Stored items
• • • • •

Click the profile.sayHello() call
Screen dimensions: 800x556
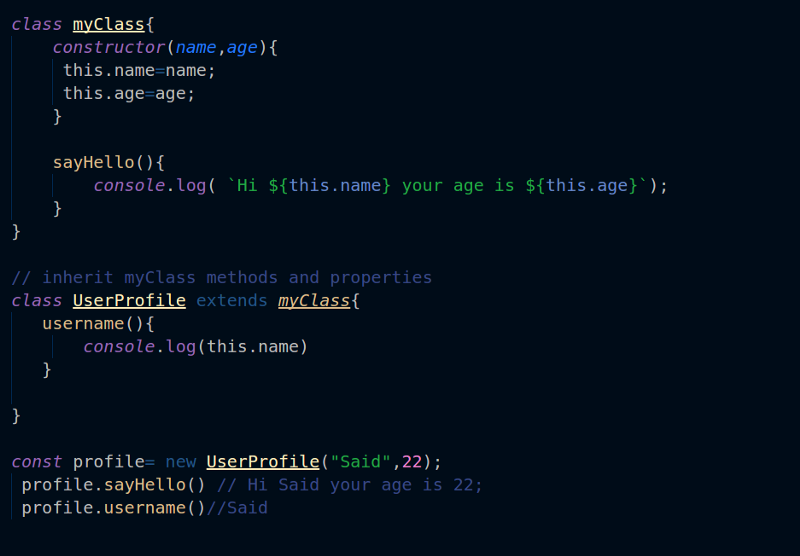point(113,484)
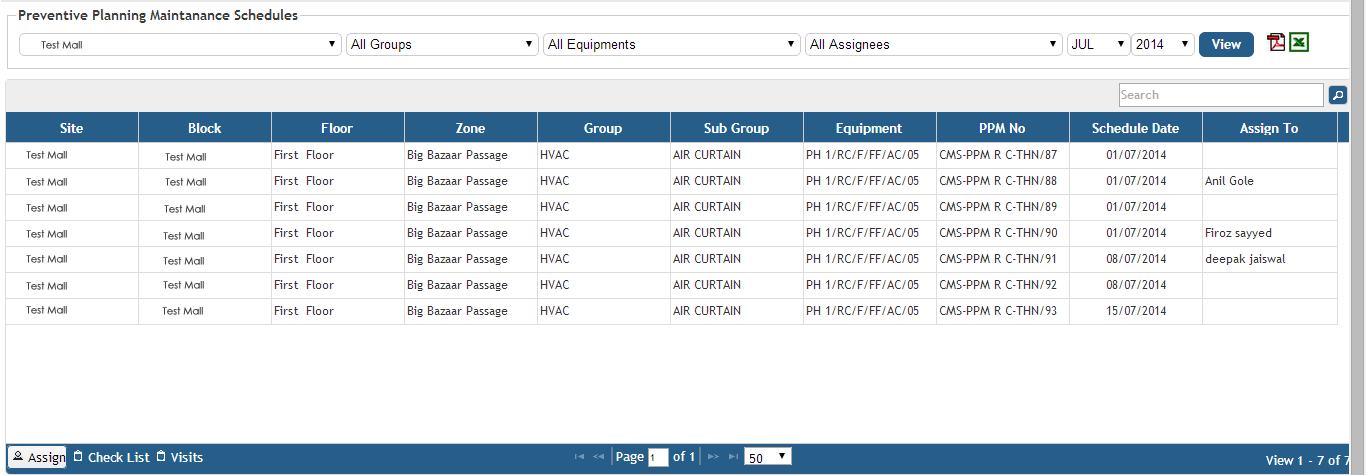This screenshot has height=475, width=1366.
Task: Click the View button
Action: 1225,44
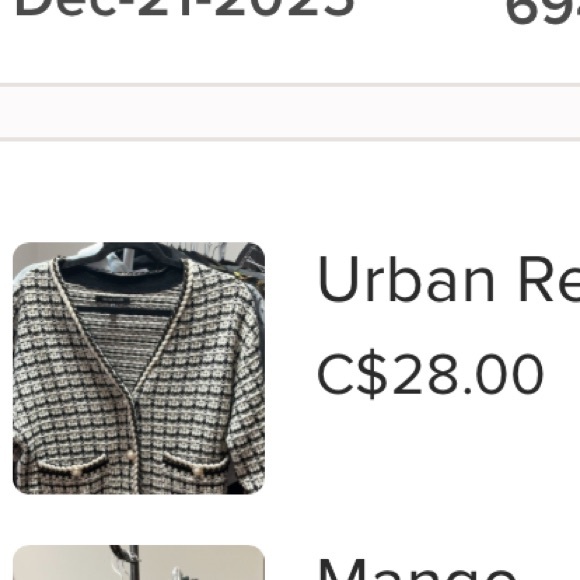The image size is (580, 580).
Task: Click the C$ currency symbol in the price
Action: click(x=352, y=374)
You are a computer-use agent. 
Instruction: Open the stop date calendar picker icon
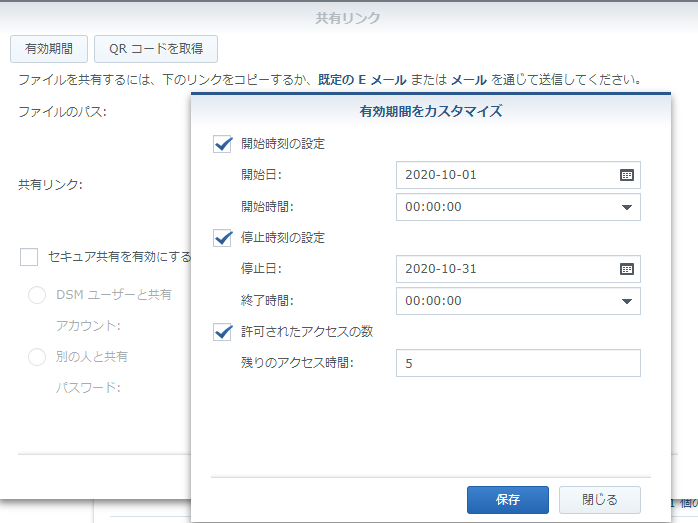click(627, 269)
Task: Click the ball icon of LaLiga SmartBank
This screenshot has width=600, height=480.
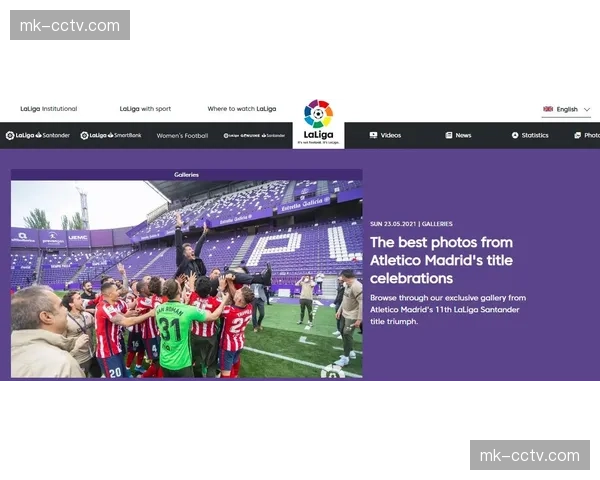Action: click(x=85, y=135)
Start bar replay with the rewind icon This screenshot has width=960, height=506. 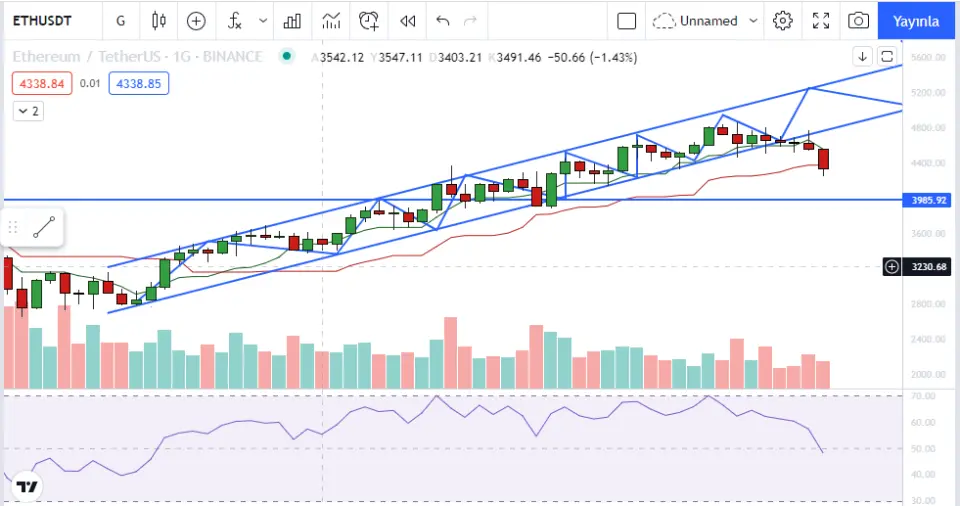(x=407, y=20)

• • • • •

#### TASK TO CARRY OUT:
Skip every picture, and restate word for word only the lines above from the line containing "Screen dimensions: 800x556" to the line containing "Task: Click the ball icon of LaLiga SmartBank", both of them included.

#### RESPONSE TO THIS TASK:
Screen dimensions: 800x556
point(113,484)
This screenshot has height=475, width=1366.
Task: Click the View button
Action: 1225,44
The image size is (580, 580).
Task: Click the C$ currency symbol in the price
Action: click(x=352, y=374)
You are a computer-use agent. 
Instruction: Open the stop date calendar picker icon
click(627, 269)
Task: Click the ball icon of LaLiga SmartBank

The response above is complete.